Classique incontesté, La Prisonnière du désert met en scène John Wayne, l’acteur fétiche du cinéaste, dans le personnage d’Ethan Edwards, ex-combattant de la guerre civile (dite guerre de Sécession) revenant après la défaite dans ce qui lui reste de famille. Son frère et l’épouse de ce dernier ayant été assassinés dans un raid comanche, et leurs deux filles enlevées, le solitaire se lancera à la poursuite des kidnappeurs, acceptant avec réticence la compagnie du fiancé de l’aînée des filles, un jeune homme ayant lui-même du sang indien dans les veines… Sur fond de racisme latent et d’émotion contenue, en cultivant aussi un formidable suspense, le film chronique, des années durant, la quête exténuante des deux cavaliers. Wayne y trouve l’un de ses plus grands rôles, devant la caméra d’un réalisateur qui le dirigea quatorze fois au total !

 » Mon grand-père et John Wayne étaient deux pièces d’un même puzzle, se souvient Dan Ford. Ils avaient en commun d’être des hommes entiers, virils, au caractère bien trempé, aimant vivre en plein air. Ils allaient pêcher ensemble, ils étaient de farouches joueurs de cartes, qui s’affrontaient des heures durant (en trichant au besoin) dans la fumée de leurs cigares, avec chacun, posée sur la table, une pile de dollars en pièces d’argent…  » Le petit-fils garde de papy John l’image d’un homme  » qui n’aimait pas trop parler de lui ni de son métier, qui n’avait clairement pas la plus grande fibre familiale du monde, qui était très souvent absent et qui détestait avoir des proches sur le plateau de tournage de ses films, mais qui fut plus accessible dans les dernières années de sa vie, alors qu’il était atteint d’un cancer et ne tournait plus trop « . John Ford aimait les siens, mais rien ne le rendait plus heureux que se lever tôt et s’installer au plus vite derrière la caméra pour crier :  » Action ! « …

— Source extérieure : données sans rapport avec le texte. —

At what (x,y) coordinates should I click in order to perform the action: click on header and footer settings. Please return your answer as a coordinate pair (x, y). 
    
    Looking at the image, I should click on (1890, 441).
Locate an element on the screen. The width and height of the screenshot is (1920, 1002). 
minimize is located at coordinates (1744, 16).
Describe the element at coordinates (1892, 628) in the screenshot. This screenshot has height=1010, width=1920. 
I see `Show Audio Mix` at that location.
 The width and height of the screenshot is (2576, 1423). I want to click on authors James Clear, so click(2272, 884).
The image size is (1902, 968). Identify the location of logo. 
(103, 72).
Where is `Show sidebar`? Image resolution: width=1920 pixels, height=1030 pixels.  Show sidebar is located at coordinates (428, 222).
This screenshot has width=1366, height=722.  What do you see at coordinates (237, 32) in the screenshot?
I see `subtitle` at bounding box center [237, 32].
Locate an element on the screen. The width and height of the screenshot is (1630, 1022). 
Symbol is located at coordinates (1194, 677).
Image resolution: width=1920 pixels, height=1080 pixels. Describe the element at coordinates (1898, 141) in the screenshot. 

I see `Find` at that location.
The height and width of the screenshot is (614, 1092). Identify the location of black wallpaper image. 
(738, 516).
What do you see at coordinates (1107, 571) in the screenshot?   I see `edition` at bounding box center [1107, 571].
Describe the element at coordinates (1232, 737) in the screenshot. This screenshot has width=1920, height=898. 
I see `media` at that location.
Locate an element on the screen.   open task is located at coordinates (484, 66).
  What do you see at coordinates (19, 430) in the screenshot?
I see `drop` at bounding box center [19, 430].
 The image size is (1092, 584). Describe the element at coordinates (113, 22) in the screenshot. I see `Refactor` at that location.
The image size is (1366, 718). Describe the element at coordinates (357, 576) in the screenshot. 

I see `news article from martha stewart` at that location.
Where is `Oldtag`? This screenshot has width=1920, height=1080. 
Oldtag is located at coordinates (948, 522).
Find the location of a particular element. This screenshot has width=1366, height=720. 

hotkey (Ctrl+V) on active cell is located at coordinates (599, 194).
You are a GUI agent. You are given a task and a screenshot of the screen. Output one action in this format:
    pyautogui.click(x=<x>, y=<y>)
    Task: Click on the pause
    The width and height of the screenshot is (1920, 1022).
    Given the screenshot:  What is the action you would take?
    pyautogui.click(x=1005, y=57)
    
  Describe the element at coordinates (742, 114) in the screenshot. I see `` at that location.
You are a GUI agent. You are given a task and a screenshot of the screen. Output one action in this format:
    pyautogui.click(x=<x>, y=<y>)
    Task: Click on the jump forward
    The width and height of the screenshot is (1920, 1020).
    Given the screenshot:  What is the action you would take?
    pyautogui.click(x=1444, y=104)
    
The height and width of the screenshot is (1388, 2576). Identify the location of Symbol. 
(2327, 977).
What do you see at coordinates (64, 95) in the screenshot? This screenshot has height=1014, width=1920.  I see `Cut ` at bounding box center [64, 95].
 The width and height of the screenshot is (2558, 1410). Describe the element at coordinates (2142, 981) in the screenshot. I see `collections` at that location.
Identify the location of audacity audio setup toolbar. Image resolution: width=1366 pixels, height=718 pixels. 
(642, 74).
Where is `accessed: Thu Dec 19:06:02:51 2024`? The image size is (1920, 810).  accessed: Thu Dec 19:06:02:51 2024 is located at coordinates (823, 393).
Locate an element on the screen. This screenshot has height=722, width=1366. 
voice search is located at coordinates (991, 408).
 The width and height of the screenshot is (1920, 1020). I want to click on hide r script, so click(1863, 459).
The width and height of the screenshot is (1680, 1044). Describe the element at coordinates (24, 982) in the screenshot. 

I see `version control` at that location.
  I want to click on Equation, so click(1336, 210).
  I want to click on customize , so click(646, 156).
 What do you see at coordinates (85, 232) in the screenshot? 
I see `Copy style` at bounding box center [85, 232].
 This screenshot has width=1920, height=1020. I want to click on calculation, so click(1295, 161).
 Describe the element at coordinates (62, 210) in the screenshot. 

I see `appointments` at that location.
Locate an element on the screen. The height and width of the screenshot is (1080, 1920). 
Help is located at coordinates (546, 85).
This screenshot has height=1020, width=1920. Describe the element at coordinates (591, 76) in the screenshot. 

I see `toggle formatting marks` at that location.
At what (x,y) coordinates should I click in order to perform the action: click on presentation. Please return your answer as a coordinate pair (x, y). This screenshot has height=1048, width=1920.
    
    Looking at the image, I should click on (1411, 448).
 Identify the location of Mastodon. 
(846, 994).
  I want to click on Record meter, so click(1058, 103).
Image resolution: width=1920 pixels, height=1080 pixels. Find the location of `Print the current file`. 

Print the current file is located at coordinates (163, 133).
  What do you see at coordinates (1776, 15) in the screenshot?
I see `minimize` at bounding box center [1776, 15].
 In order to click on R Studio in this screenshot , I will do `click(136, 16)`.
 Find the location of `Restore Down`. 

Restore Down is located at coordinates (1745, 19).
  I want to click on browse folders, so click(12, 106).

Une reconnaissance venue d’Europe

Pas forcément prophète en son pays, Ford vit une reconnaissance critique inattendue lui venir d’Europe, dans la seconde moitié des années 1950, à l’initiative, entre autres, de revues sérieuses, dont certains journalistes allaient un peu plus tard passer à la réalisation et incarner la Nouvelle Vague. Peter Bogdanovich, qui écrivit le premier livre consacré à Ford aux Etats-Unis, en 1967, se souvient de  » la surprise et du plaisir avoués par le cinéaste face à cette admiration venue d’outre-Atlantique  » (d’An- gleterre, aussi, avec Lindsay Anderson, autre futur réalisateur marquant).  » En même temps, poursuit-il, Ford en concevait une certaine tristesse, en pensant qu’il fallait donc être étranger pour célébrer une £uvre où il avait si bien filmé l’histoire, les mythes et les réalités de son propre pays, les Etats-Unis…  » Les parents de Bogdanovich, immigrés des Balkans,  » aimaient justement beaucoup les films de Ford pour leur  » americana « , la force qu’ils donnaient à ce qui était leur propre rêve américain « . Et le cinéaste de conclure pour sa part à  » l’exceptionnelle grandeur d’une £uvre qui ne la cherche jamais, mais y parvient néanmoins très souvent par la seule évidence d’une beauté, d’une justesse, d’autant plus profondes qu’elles naissent du simple désir de  » faire un bon film  » « . Un sentiment partagé par Orson Welles qui, à l’âge de 25 ans et au moment d’entreprendre Citizen Kane, voulut regarder  » un film bien fait  » et se fit projeter, en compagnie de tous ses collaborateurs techniques, La Chevauchée fantastique non pas une mais… trente-neuf fois.

Le coffret DVD de La Prisonnière du désert sera suivi d’un coffret d’une dizaine de disques rassemblant le meilleur de la collaboration entre Ford et John Wayne.